───── Document text ─────

Lloyd Pinkney was always thinking. The engineer, who worked at the National Research Council in Ottawa for 44 years, was out at a movie one night with his wife and another couple and still pondering an engineering conundrum when he had a eureka moment.
It was The Graduate and toward the end of the movie, Dustin Hoffman’s Benjamin runs by the wall of a church.
“That’s how I’ll do it! That’s it!” he called out in the dark, quiet theatre, to be immediately shushed by his wife.
Seeing the image of a moving object against a fixed object gave him the idea of using fixed points to measure movement. It was a concept he would apply in a couple of innovative ways: He used it initially to monitor car crashes when he invented a roadside guardrail, and it later became an essential component of a positioning system he created for the Canadarm. The Space Vision System (SVS) he conceived uses cameras on a spacecraft and at the end of the arm to track points on a payload and measure their movements to calculate precisely where the arm sits in three-dimensional space.

───── Stored data ─────

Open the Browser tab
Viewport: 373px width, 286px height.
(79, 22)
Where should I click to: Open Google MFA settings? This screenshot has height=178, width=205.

─────

- What to work on -
- A) Return verbatim the part of the passage about Lloyd Pinkney starting with "It was The Graduate" and going on through "in three-dimensional space.".
- B) Resume the passage about Lloyd Pinkney, continuing it from the end of its last sentence.
The data stands apart from the passage about Lloyd Pinkney.

- Solved tasks -
- A)
It was The Graduate and toward the end of the movie, Dustin Hoffman’s Benjamin runs by the wall of a church.
“That’s how I’ll do it! That’s it!” he called out in the dark, quiet theatre, to be immediately shushed by his wife.
Seeing the image of a moving object against a fixed object gave him the idea of using fixed points to measure movement. It was a concept he would apply in a couple of innovative ways: He used it initially to monitor car crashes when he invented a roadside guardrail, and it later became an essential component of a positioning system he created for the Canadarm. The Space Vision System (SVS) he conceived uses cameras on a spacecraft and at the end of the arm to track points on a payload and measure their movements to calculate precisely where the arm sits in three-dimensional space.

- B)
“We made it work as a team but without Lloyd, there would be no system. It was his creativity at the beginning that got it started,” says Steve MacLean, former astronaut and former president of the Canadian Space Agency.
Mr. Pinkney had been asked to create the system as a backup, in case the Canadarm didn’t meet the space agency’s specifications for control. The arm did, and was delivered to NASA in 1981 without the system.
But when Mr. MacLean flew on the shuttle Columbia in 1992, he took SVS with him, testing it for five days in space to see if it could control the arm more precisely.
“We wondered if it would work. Of course it did. Lloyd was never wrong,” recalls Garry Lindberg, who was project manager for the Canadarm starting in 1974 and became director general for the NRC in 1979. “It really augmented the arm’s abilities. It made it possible to do things that the basic arm could not do.”
The NRC retrofitted all Canadarms to include SVS and it became a standard part of the Canadarm2, which was released in 2001. The system, which eventually used lasers instead of cameras, was instrumental in helping build the International Space Station, where it is still in use today.
In his four decades at the NRC, Mr. Pinkney worked on a wide range of projects through the Institute for Aerospace Research and the Integrated Manufacturing Technologies Institute.
In the 1970s, he helped invent an innovative roadside guardrail made of cables that, when a car crashed into it, would gently nudge it back to the side of the road, causing minimal damage to the vehicle and its occupants.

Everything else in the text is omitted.